# Exercise prompt
Beginning with the line that contains "Task: Open the V1 output pin selector" and ending with the line that contains "Image resolution: width=830", reproduce the lines of the entries below exactly, omitting pictures.

+++ The data +++

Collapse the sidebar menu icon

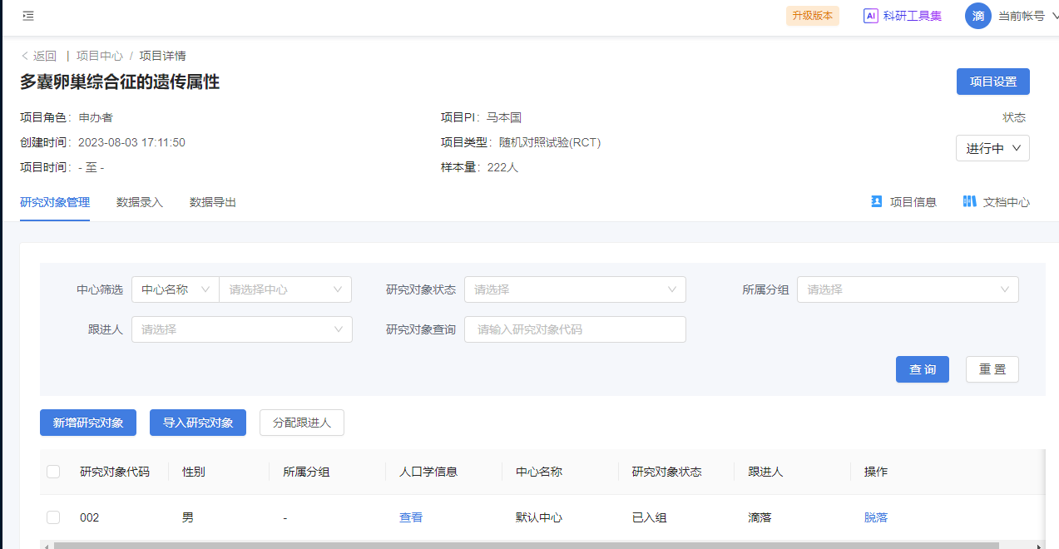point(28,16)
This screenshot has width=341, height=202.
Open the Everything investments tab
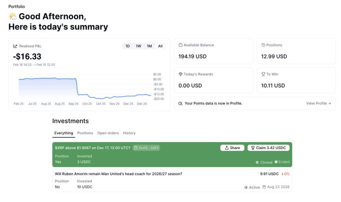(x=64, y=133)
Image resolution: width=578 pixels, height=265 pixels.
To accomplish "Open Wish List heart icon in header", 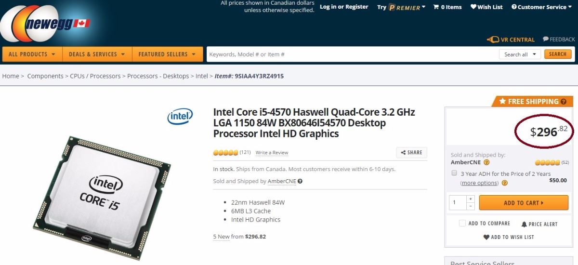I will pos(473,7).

+++
+++ The data +++

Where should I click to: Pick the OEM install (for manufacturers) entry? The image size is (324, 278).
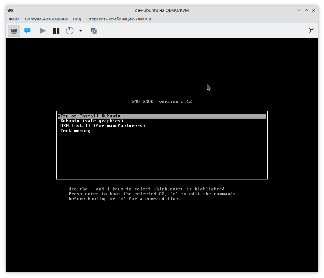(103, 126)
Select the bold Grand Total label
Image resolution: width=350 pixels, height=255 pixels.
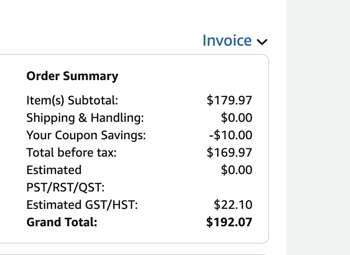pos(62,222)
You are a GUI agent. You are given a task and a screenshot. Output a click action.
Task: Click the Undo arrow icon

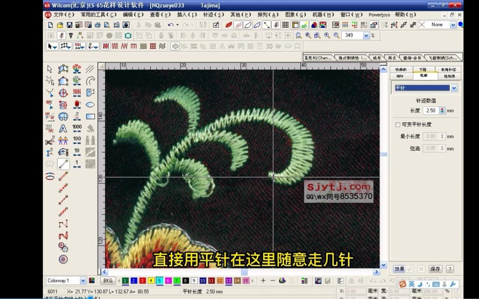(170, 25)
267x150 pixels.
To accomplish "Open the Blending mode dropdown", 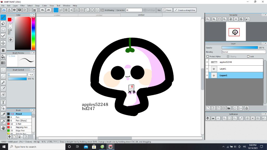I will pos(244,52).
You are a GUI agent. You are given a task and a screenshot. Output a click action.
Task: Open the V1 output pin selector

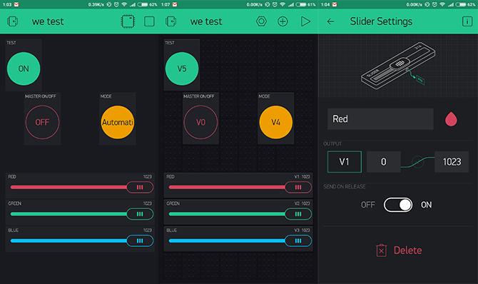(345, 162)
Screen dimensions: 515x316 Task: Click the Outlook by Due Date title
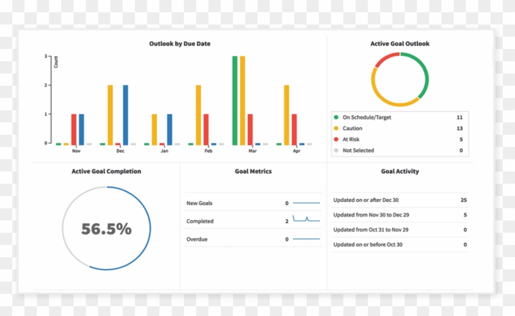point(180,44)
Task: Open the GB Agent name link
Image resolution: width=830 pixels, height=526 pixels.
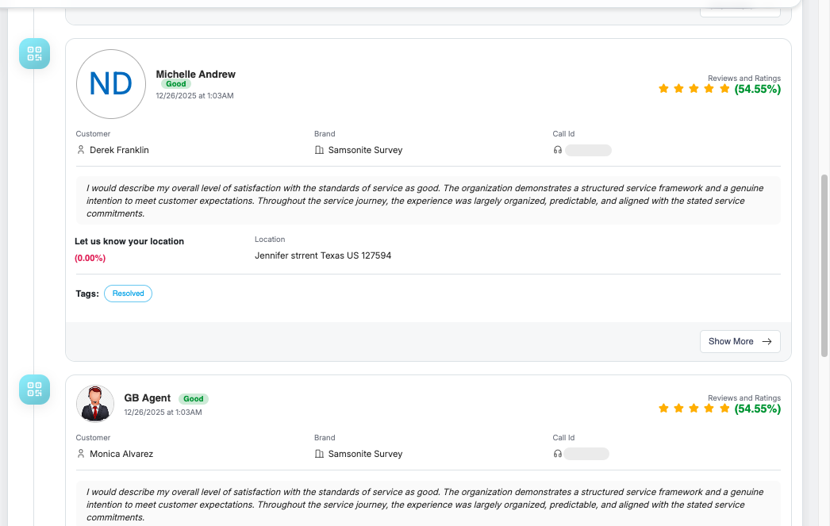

+++

# Task response
Task: Open the V1 output pin selector

(345, 162)
Screen dimensions: 515x316 Task: Click the Outlook by Due Date title
point(180,44)
Task: Open the GB Agent name link
Image resolution: width=830 pixels, height=526 pixels.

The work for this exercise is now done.